On July 1, 1986, Sylvia Charnoff and the plaintiff ERA Realty Co. entered into a written 20-year lease for the premises known as 660 Rockaway Turnpike, in Cedarhurst. The lease expressly provided that ERA had the right to assign the lease. On January 1, 1988, with the landlord's consent, ERA assigned its lease to the defendant RBS Properties. In consideration for the assignment RBS paid ERA $50,000. In 1988, RBS defaulted upon its rent payments, whereupon Charnoff commenced a summary nonpayment proceeding in the District Court of Nassau County against both ERA and RBS.
RBS admitted its nonpayment of rent, but denied that it owed any rent. It also interposed a cross claim against ERA to recover damages for fraud and breach of contract.
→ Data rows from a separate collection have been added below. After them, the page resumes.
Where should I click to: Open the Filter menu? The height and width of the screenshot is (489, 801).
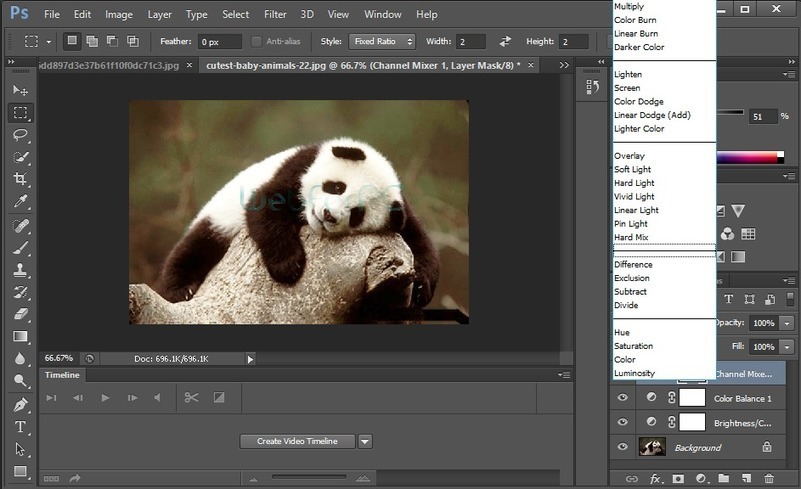[275, 15]
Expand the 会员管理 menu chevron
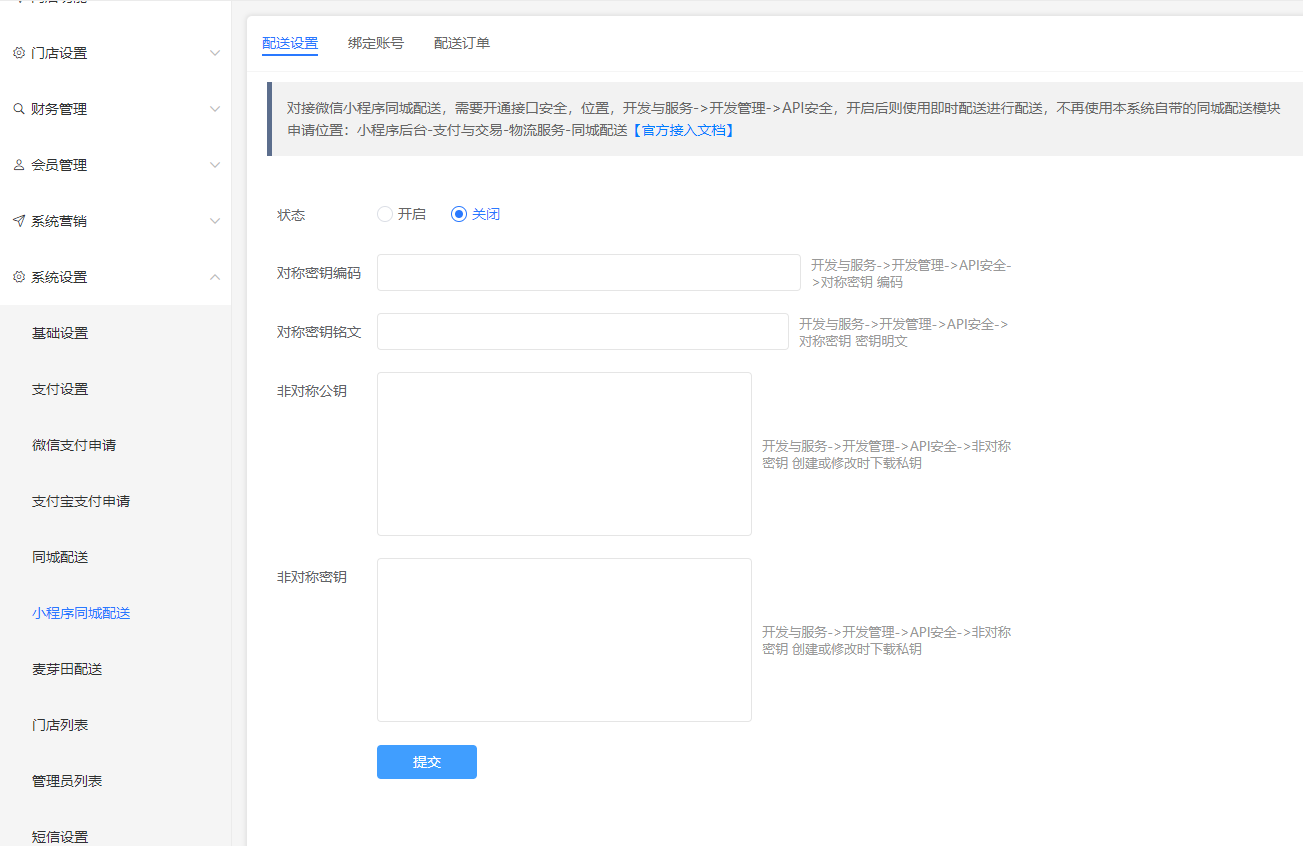This screenshot has width=1303, height=846. click(215, 165)
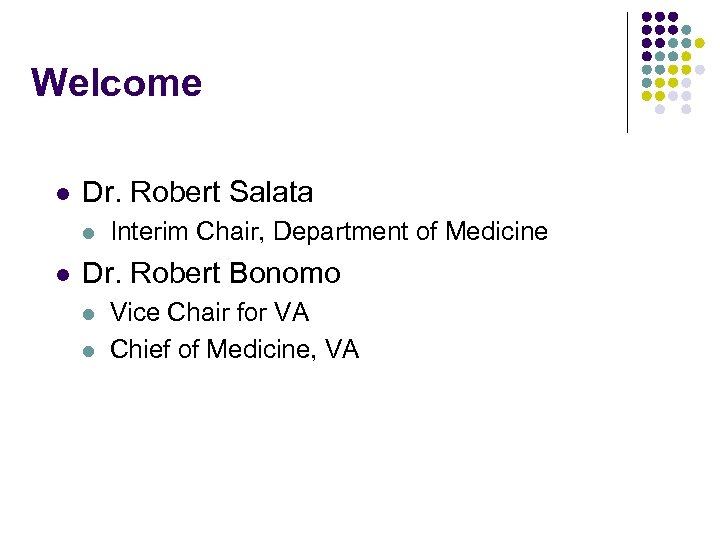Select the top-right purple dot in the first row

point(673,17)
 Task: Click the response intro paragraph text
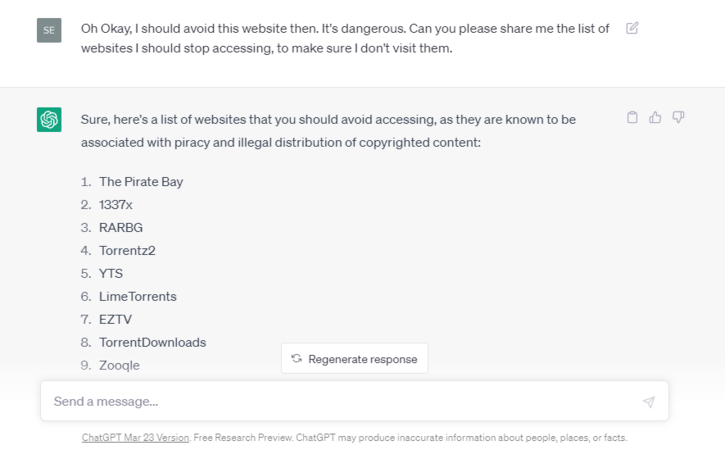pos(328,131)
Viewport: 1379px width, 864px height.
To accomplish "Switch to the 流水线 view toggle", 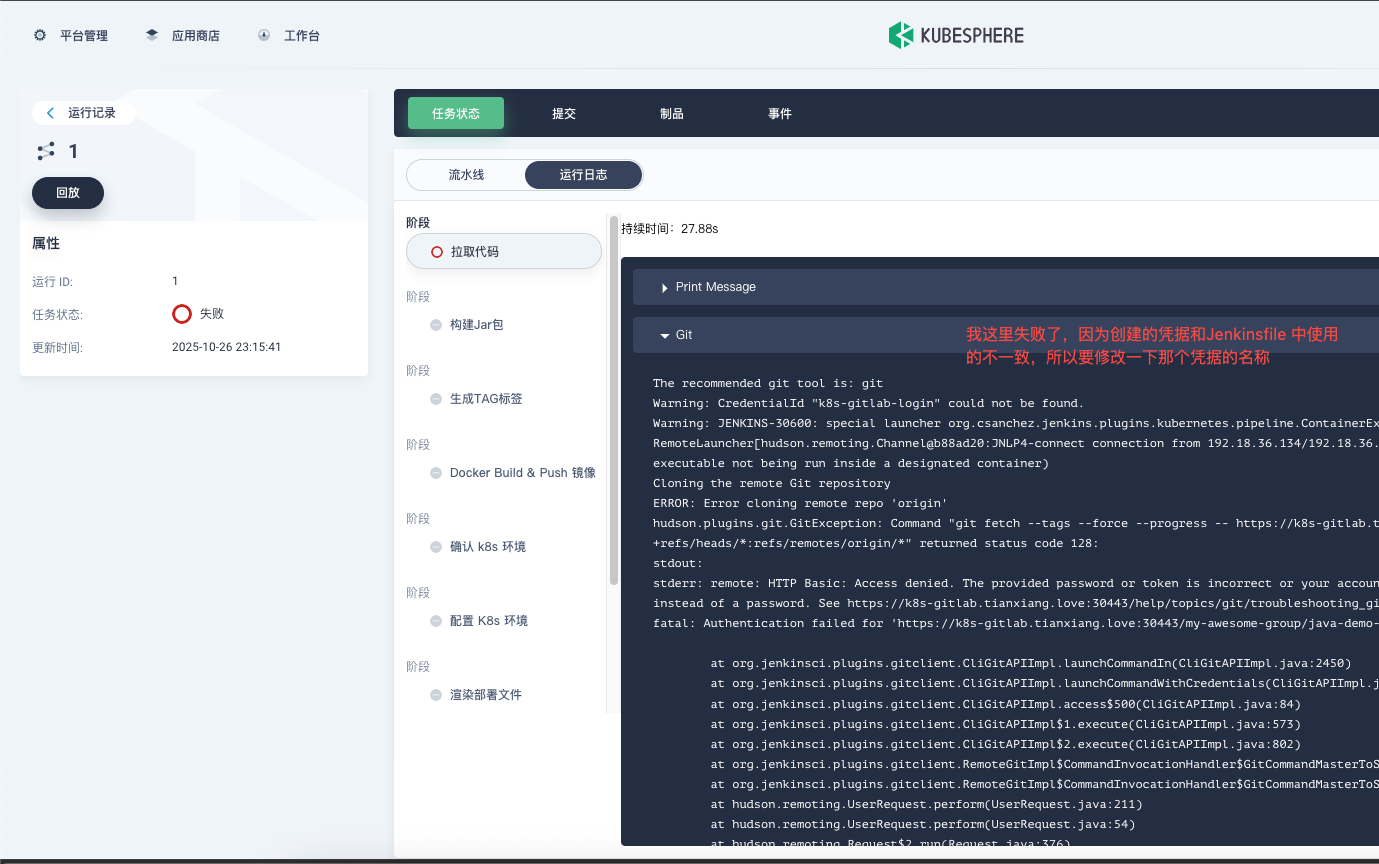I will pos(466,175).
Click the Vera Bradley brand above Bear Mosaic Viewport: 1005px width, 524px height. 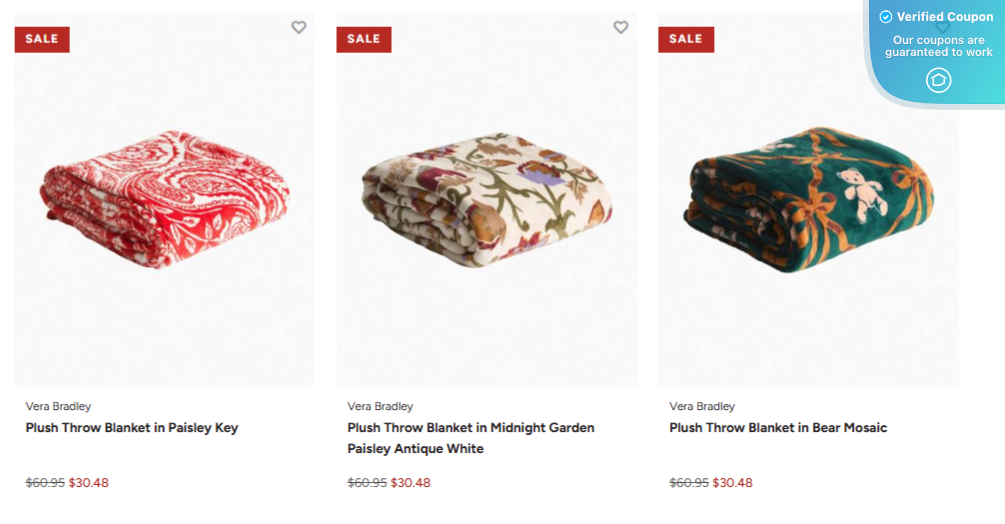click(702, 407)
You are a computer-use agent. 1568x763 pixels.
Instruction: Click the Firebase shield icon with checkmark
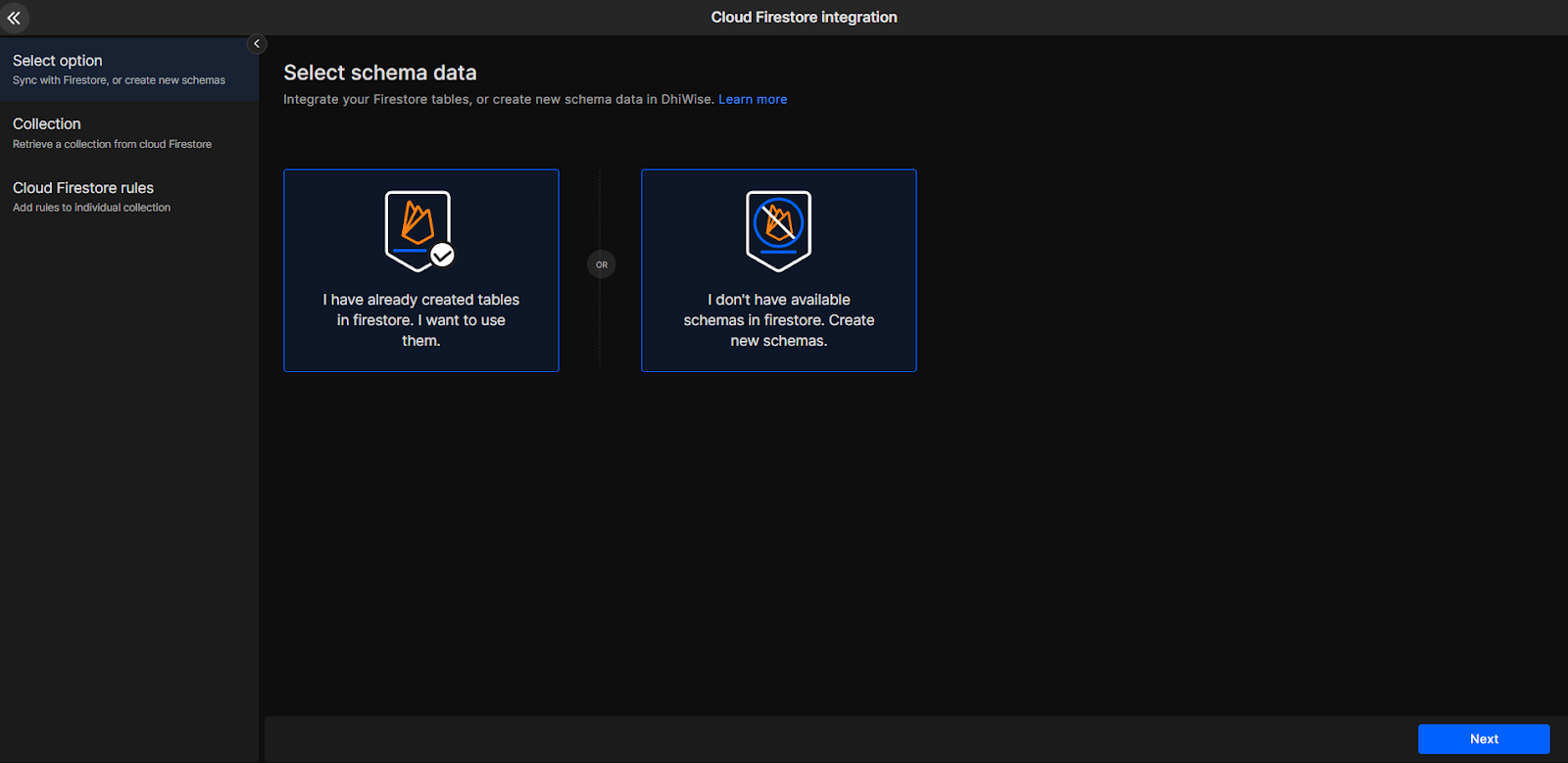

ERA did not appear in the District Court proceeding. ERA's default on the cross claim resulted in a judgment in RBS's favor in the principal sum of $50,000.
On August 22, 1989, after RBS obtained a default judgment against ERA, the Sheriff of Nassau County levied upon ERA's bank account.
By order to show cause dated September 5, 1989, ERA moved to vacate the default judgment on the ground that the court lacked subject matter jurisdiction. Subsequently, the Appellate Term for the Ninth and Tenth Judicial Districts found that the District Court did indeed lack jurisdiction.
ERA then commenced the instant action against RBS and its attorney Kenneth Reiver alleging conversion and abuse of process. Thereafter, RBS moved, inter alia, to dismiss the complaint. The Supreme Court granted the motion.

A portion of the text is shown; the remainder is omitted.